The combination of trilaciclib plus chemotherapy has been granted a fast track designation by the FDA for the treatment of locally advanced metastatic triple-negative breast cancer.
The FDA has granted a fast track designation to trilaciclib (Cosela) in combination with chemotherapy for the treatment of patients with locally advanced or metastatic triple-negative breast cancer (TNBC), according to a press release from drug developer G1 Therapeutics.1
Trilaciclib is currently being evaluated in the pivotal, randomized, double blind, placebo-controlled phase 3 PRESERVE 2 study (NCT04799249) in patients with TNBC who have received first- or second-line gemcitabine and carboplatin–based chemotherapy.
“Fast Track designation underscores the urgent need for innovative drugs that can significantly improve TNBC patient outcomes,” Raj Malik, MD, chief medical officer at G1 Therapeutics, said in a press release. “It provides an important pathway to help expedite the development and regulatory review of Cosela in this indication. We look forward to working closely with the FDA as we advance this pivotal program in TNBC and continue to work to unlock the broader potential of this pipeline-in-a-molecule compound that we hope will help patients across multiple tumor types.”

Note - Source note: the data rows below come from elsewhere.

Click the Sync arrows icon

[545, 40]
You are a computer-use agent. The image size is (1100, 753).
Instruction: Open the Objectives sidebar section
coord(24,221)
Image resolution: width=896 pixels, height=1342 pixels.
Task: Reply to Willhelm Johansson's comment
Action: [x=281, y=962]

The trial aims to enroll an estimated 250 patients who will be randomized to receive 1000 mg/m2 of gemcitabine and carboplatin at area under the curve 2 plus either 240 mg/m2 of trilaciclib or placebo.
Patients need to be aged 18 years or older with documented TNBC to enroll. In cohort 1, patients are not eligible following prior systemic therapy in the locally advanced unresectable or metastatic setting or prior PD-1/PD-L1 inhibitors; time between completion of last curative intent treatment and first metastatic recurrence needs to be 6 months or more. In cohort 2, patients need documentation of PD-1/PD-L1 expression status and to have undergone treatment with a PD-1/PD-L1 inhibitor for a minimum of 4 months for locally advanced unresectable or metastatic disease as their most recent therapy. Additionally, an ECOG performance status of 0 or 1 and adequate organ function are required.
The primary outcome of the trial is overall survival (OS), with key secondary outcomes including quality of life, myeloproliferative effects, and progression-free survival (PFS).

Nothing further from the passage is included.